China’s economy expanded at a faster pace than expected in the first three months of 2025, though its outlook is deteriorating rapidly due to Donald Trump’s massive tariffs.
China’s gross domestic product grew 5.4% in the first quarter from a year ago, according to data released by the National Bureau of Statistics (NBS) on April 16. That’s better than the 5.2% consensus estimate by economists polled by Bloomberg.
Industrial output expanded 7.7% in March from a year ago, the fastest growth since June 2021. Retail sales increased 5.9%, the best pace since December 2023 and much stronger than the 4.3% gain expected by economists.

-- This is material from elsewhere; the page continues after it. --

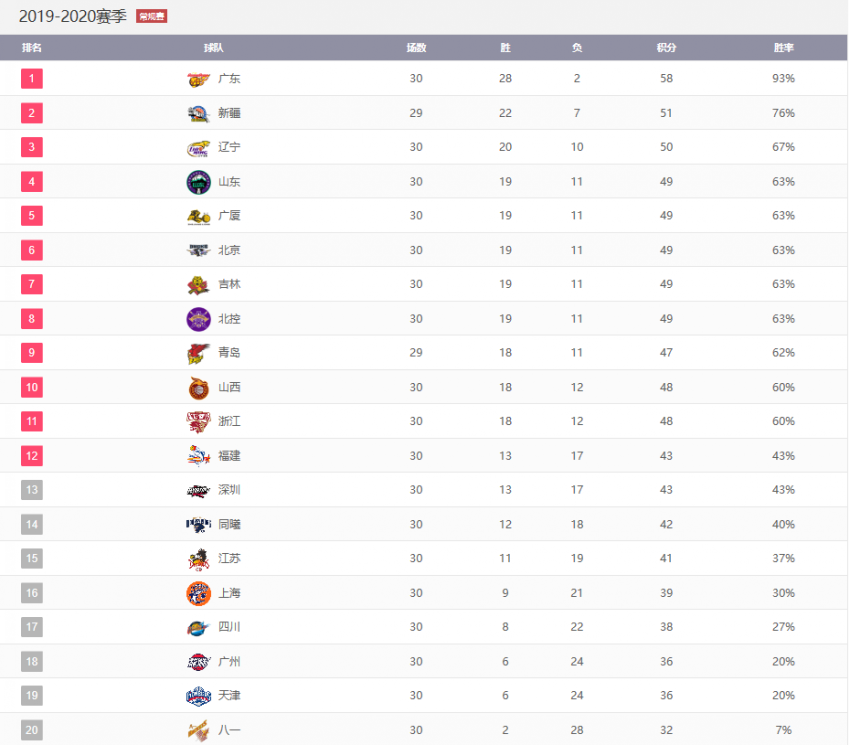Screen dimensions: 850x745
Task: Open the 深圳 team name link
Action: (229, 490)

“The most pleasant surprise is retail sales which shows that consumption subsidies are working,” said Michelle Lam, Greater China economist at Societe Generale SA. “Industrial production was a beat but understandable after the strong export data. But that’s all in the past now.”

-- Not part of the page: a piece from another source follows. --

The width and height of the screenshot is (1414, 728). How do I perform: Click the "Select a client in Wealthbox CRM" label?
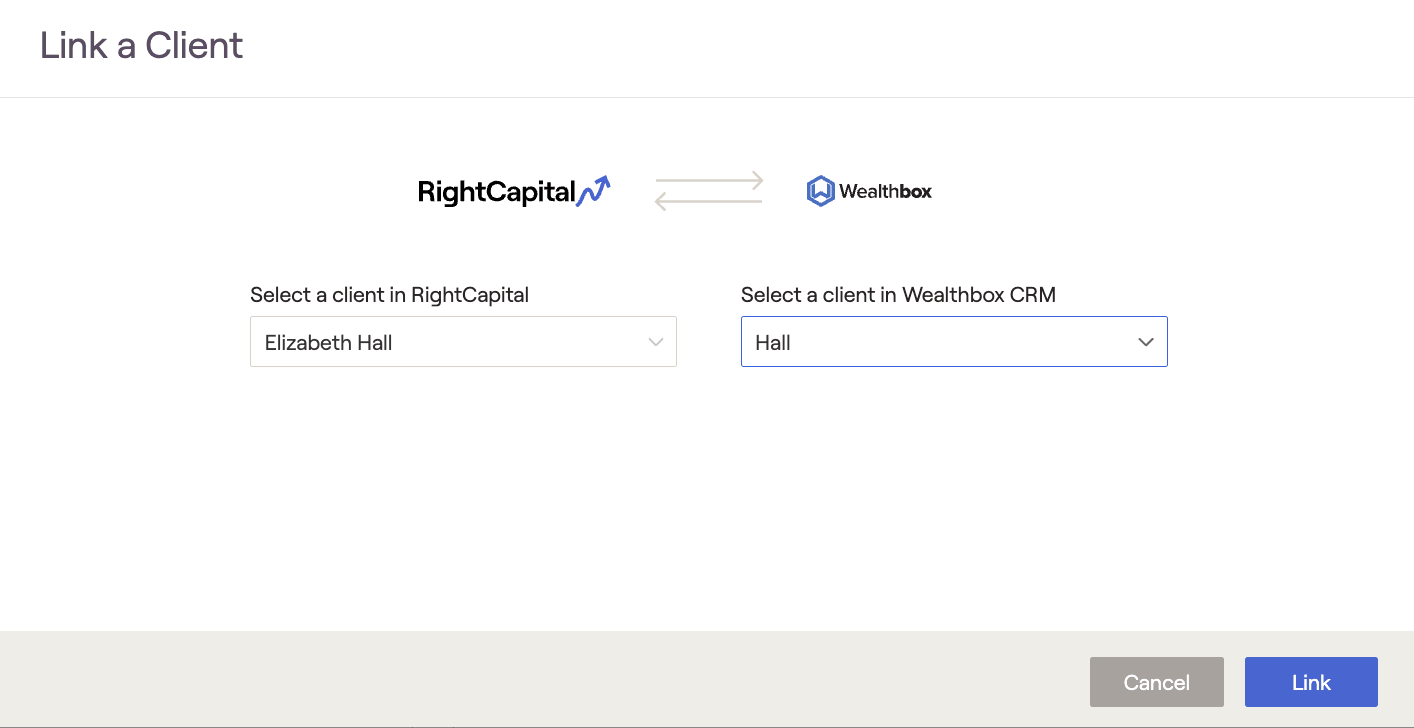coord(898,295)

Chinese stocks largely held on to their losses before the data release, with the Hang Seng China Enterprises Index losing as much as 2.4% and the CSI 300 Index down as much as 0.8%.

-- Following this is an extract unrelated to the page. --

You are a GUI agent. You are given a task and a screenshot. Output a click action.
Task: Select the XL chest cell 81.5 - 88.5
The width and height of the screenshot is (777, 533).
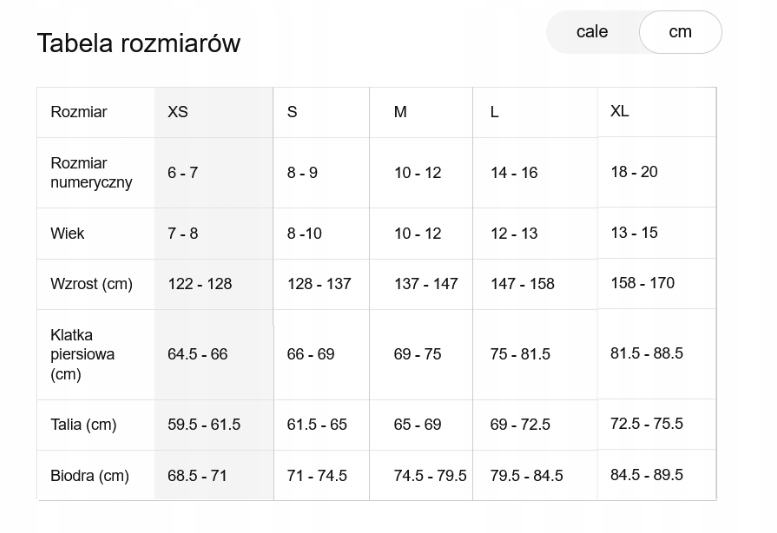(646, 353)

Fixed-asset investment rose 4.2% in the first three months of 2025, and property investment contracted 9.9% The urban jobless rate was 5.2% in March, dropping from 5.4% in the previous month The data captures a period before the US hiked tariffs drastically in April, leading to an escalating trade war between the world’s top two economies. Levies on most Chinese goods have risen to at least 145%, a level likely to push China’s exports into contraction this year and damage an important growth driver.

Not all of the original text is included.